DEA's massive herbicide spray program for cannabis eradication
Fri, 5 Jun 1998 09:57:50 EDT
>From: Jay Feldman <email@example.com>
>Please circulate this widely.
>We did get an extension through the end of June on the comment period for
>the herbicide draft environmental impact statement for cannabis eradication
>on federal, non-federal and Indian lands. While we do not have anything in
>writing, the word from congressional offices that have helped us on this is
>that DEA will incorporate all comments received through the end of June into
>the hearing record and, therefore, address them in the final EIS. Offices
>that have been involved heavily are Rep. David Skaggs (D-CO), who sits on
>DEA Appropriations subcommittee, and Rep. Peter DeFazio (D-OR) who has a
>longstanding concern with pesticide use and is a fan of NCAP. Thank's NCAP.
>Rep. Henry Waxman's (D-CA) office worked with us and is looking into things
>and we are talking with Senator Patrick Leahy's office. Folks in California
>(Joannie Clayburgh with Californians for Pesticide Reform) have gotten
>Senator Barbara Boxer's office involved. And, Nancy McFadden in Tennesee has
>been kicking up a lot of dust in her neck of the woods. Terry Shistar has
>been feeding all this to the Sierra Club.
>Now, we need to get comments in on the EIS, and push for the use of
>alternatives to herbicides in the DEA's program. The EIS is available on
>line at http://www.usdoj/dea/programs/cannibis/pubmeet/fednoti.htm. (Please
>note that cannibis is the spelling that they use for cannibis on the web
>address. Must be some sort of secret code). If you contact USDA, Jack
>Edmundson (301-734-8274) or Vicky Wickheiser (301-734-4844) and they will
>send you a copy of the DSEIS.
>Thanks for your work on this. Please let us know what you are able to do on
>this. More later.
>May 29, 1998
>Environmental Protection Officer
>4700 River Road
>Riverdale, MD 20737-1228
>Re: Draft Supplement to the Environmental Impact Statements for Cannabis
>Dear Mr. Edmundson:
> The Drug Enforcement Administration's (DEA) proposed massive herbicide
>spray program across the United States for eradication of cannabis raises
>serious questions regarding widespread public and environmental exposure
>that would take place and therefore requires greater public involvement than
>has so far been received by DEA during the 45-day comment period. We
>respectfully request that the DEA extend the public comment period by 45
> It is not our intent to stop state and federal manual clearance efforts of
>cultivated cannabis. However, in light of new legislation and environmental
>concerns associated with pesticide, including herbicide, use, we believe
>that the Draft Supplement to the Environmental Impact Statements for
>Cannabis Eradication in the Contiguous United States and Hawaii (DSEIS)

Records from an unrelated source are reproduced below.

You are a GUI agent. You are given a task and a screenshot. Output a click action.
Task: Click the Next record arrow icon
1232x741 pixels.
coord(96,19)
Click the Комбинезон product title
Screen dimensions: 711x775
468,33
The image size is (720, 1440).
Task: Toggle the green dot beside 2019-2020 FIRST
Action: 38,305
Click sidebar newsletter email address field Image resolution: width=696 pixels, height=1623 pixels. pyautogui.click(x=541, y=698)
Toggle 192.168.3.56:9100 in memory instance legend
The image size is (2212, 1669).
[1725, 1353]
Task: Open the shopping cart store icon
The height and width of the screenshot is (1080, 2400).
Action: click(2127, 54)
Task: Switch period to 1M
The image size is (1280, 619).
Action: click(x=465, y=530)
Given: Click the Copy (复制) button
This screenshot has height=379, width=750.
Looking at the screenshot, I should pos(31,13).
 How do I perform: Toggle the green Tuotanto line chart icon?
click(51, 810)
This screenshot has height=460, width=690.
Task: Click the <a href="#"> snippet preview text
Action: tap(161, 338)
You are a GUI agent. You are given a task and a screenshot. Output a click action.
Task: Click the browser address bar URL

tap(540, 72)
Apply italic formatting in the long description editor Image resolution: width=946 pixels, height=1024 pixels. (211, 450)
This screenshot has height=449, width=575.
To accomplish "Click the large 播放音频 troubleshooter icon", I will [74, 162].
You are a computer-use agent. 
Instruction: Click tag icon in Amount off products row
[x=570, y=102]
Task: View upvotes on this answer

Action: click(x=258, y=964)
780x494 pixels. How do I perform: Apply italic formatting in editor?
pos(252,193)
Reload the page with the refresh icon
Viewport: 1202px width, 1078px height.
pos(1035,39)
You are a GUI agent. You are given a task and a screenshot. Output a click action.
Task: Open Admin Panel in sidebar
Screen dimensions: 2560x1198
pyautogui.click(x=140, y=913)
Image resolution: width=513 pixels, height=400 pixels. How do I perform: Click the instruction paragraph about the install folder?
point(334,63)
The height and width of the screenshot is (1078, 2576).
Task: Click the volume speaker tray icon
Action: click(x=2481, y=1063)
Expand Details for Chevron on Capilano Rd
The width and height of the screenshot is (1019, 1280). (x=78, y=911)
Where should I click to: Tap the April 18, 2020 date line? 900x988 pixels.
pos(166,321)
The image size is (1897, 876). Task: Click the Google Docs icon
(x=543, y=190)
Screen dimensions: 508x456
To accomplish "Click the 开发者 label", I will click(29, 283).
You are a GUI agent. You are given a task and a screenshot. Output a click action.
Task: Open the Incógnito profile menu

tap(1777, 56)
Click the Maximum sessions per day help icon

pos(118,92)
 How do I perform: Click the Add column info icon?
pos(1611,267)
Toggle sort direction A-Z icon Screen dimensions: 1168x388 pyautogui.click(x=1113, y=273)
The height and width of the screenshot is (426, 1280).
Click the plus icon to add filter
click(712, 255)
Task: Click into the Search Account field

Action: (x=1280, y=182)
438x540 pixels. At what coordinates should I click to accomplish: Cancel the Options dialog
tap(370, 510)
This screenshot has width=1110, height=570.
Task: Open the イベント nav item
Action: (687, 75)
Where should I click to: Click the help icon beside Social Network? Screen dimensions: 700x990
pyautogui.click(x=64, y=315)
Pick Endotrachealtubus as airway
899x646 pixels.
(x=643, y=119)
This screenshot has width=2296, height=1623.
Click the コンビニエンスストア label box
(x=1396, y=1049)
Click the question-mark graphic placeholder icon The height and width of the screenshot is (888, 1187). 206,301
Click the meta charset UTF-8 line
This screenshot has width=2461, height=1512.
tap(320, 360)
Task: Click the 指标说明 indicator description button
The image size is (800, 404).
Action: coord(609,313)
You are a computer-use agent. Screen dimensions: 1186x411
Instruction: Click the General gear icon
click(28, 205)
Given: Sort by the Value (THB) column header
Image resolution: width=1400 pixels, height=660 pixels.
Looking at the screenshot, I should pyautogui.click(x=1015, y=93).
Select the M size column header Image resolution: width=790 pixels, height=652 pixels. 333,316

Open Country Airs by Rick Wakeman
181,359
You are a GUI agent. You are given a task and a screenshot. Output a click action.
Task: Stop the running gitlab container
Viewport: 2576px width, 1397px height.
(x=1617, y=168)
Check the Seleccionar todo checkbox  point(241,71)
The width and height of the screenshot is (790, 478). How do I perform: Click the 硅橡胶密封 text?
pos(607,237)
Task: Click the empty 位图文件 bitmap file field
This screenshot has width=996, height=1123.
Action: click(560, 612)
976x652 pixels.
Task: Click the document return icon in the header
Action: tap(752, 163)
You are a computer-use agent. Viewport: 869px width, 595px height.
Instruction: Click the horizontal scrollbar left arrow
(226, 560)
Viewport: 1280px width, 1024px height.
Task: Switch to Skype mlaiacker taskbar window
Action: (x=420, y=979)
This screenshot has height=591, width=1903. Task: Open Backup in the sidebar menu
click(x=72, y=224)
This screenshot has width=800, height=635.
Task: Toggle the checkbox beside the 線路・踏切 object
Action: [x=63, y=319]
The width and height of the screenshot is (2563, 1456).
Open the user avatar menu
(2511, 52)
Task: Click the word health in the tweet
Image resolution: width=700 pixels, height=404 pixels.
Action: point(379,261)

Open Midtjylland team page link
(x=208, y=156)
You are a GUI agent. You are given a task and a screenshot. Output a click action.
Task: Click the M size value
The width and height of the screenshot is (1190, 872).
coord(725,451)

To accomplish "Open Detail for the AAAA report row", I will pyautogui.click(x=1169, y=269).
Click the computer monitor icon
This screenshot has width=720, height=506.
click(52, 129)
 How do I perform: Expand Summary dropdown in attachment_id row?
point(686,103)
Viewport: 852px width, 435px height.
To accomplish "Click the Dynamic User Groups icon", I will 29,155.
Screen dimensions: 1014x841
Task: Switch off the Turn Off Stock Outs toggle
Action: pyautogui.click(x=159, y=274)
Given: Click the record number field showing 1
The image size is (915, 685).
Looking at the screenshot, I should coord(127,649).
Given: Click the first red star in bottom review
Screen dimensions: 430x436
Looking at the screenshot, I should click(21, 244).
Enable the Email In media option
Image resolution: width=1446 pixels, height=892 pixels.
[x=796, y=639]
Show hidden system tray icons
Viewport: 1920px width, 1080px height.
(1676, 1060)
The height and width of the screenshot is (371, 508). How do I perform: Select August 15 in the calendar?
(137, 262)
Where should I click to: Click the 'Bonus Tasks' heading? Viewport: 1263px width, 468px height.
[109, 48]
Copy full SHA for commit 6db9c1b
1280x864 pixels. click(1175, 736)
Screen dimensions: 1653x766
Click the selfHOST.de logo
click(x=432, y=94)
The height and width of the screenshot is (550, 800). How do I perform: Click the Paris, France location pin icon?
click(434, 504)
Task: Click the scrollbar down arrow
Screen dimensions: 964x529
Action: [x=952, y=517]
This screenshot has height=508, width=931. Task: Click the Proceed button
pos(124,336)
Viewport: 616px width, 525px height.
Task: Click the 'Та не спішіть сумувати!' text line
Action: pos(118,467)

>requires more public input than has received during the short comment period.
>The 45-day comment should be extended to 90 days and public outreach improved
> The established 45-day comment period is too short, especially since the
>program, as proposed, affects every state, federal, non-federal and Indian
>lands. It is unusual, given the controversy associated with this approach
>to eradication in the past, that the public comment period would be less
>than 90 days. Although staff at USDA/APHIS and DEA have been helpful in
>answering questions, the DSEIS notification and distribution procedure
>utilized by the
>May 29, 1998
>government has had the effect of generating limited public involvement to
>date. According to the DEA, Notice of Public Meetings, the 45-day comment
>period began with the U.S. Environmental Protection Agency's formal Notice
>of Availability. Copies of the DSEIS were sent to all respondents to a
>Federal Register Notice of Intent that the DEA says was published on August
>13, 1996, those who returned a mailing list query from USDA and those who
>called and requested the document. As a result of this process, it appears
>that the National Coalition Against the Misuse of Pesticides (NCAMP) as well
>as other groups were dropped from the USDA mailing list to the receive the
>DSEIS. This is despite NCAMP's active involvement in this issue going back
>to 1983, including as a plaintiff in litigation on this matter with the
>Sierra Club and Friends of the Earth (Sierra Club, National Coalition
>Against the Misuse of Pesticides, Friends of the Earth v. DEA) when the DEA
>was using paraquat as the herbicide of choice in its eradication efforts.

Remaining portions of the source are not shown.